The ultimate “insider” issue at this Assembly – of interest to Presbyterians, and almost no one else – was the proposal by the Commission on Mid-Councils that synods as we know them be eliminated from our Form of Government. In their place, we would have had regional administrative commissions of the General Assembly, as well as regional judicial bodies to handle appeals of Rules of Disicipline cases.
That didn’t fly. The Assembly instead called for yet another committee. This one would be composed of a few leftover representatives from the Mid-Council Commission, plus some folks from the Committee on the Office of the General Assembly, rounded out by a few commissioners to this Assembly.
It’s a solution roughly parallel to what happened with the New Form of Government, the first time it came before a General Assembly. The plea, back then, was that the final nFOG text had been published so recently that the church hadn’t had time to digest it. No similar reason was given this time – nor could it, because the elimination of legislative synods has been talked about for nearly a generation.

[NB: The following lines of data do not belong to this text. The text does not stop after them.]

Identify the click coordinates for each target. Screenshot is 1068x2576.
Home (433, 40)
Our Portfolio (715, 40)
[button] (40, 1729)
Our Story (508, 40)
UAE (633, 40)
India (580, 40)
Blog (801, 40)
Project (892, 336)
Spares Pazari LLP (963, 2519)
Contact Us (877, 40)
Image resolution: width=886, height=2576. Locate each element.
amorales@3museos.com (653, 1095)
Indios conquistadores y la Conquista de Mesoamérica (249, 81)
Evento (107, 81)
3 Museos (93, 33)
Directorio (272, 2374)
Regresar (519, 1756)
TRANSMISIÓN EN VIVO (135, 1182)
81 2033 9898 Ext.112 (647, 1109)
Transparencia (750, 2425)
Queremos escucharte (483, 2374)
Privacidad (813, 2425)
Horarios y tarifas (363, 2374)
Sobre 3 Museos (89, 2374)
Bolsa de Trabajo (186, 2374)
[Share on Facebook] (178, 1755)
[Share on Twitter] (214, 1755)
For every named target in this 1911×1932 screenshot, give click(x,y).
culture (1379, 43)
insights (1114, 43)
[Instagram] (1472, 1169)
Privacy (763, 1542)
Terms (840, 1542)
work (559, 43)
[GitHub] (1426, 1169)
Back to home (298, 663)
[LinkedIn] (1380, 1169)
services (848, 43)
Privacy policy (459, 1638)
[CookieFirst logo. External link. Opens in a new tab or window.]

The charge to this new committee will be “to further discuss, refine, and bring to the 221st General Assembly (2014) recommendations that consider the composition and organization of the mid councils in ways that reinvigorate their capacity to support missional congregations, and advance the ecclesial nature and character of those presbyteries, within the unity of the church.”
In case you need a translation of that gobbledygook into plain language, it’s called “kicking the can further down the road.”
Some of the language in the Assembly’s referral seems to suggest that reducing the number of synods would be a good thing. Many of us think that’s exactly opposite of the way we need to go – that the move to huge regional synods in the early 1970s was, in historical hindsight, a disastrous mistake. With so many presbyteries having to downsize their staff for financial reasons, it may be that our future lies not with even larger regional synods, but with smaller clusters of 3 or 4 presbyteries, each one having minimal staff other than a stated clerk, with an executive coordinating the cluster activities – and no legislative body other than, perhaps, a small coordinating council. This structure, as I understand it, is similar to the one in the Reformed Church in America.
I sat in on most of the sessions of the Assembly’s Mid-Councils Review Committee. I was struck by how most members of the committee just didn’t seem to have the will to engage the question. Nor did the Assembly, as it turned out. It’s hard to imagine what sort of report this new working group will bring back that will in any way improve on the exhaustive report prepared by the Mid-Council Commission. As with the nFOG, it may be just a matter of resubmitting essentially the same proposal, with the possible addition of some study materials.
This is one of those times when the old British schoolchild’s fractured lines from “Onward Christian Soldiers” apply:
“Like a mighty tortoise moves the church of God,
We are slowly treading where the saints have trod.”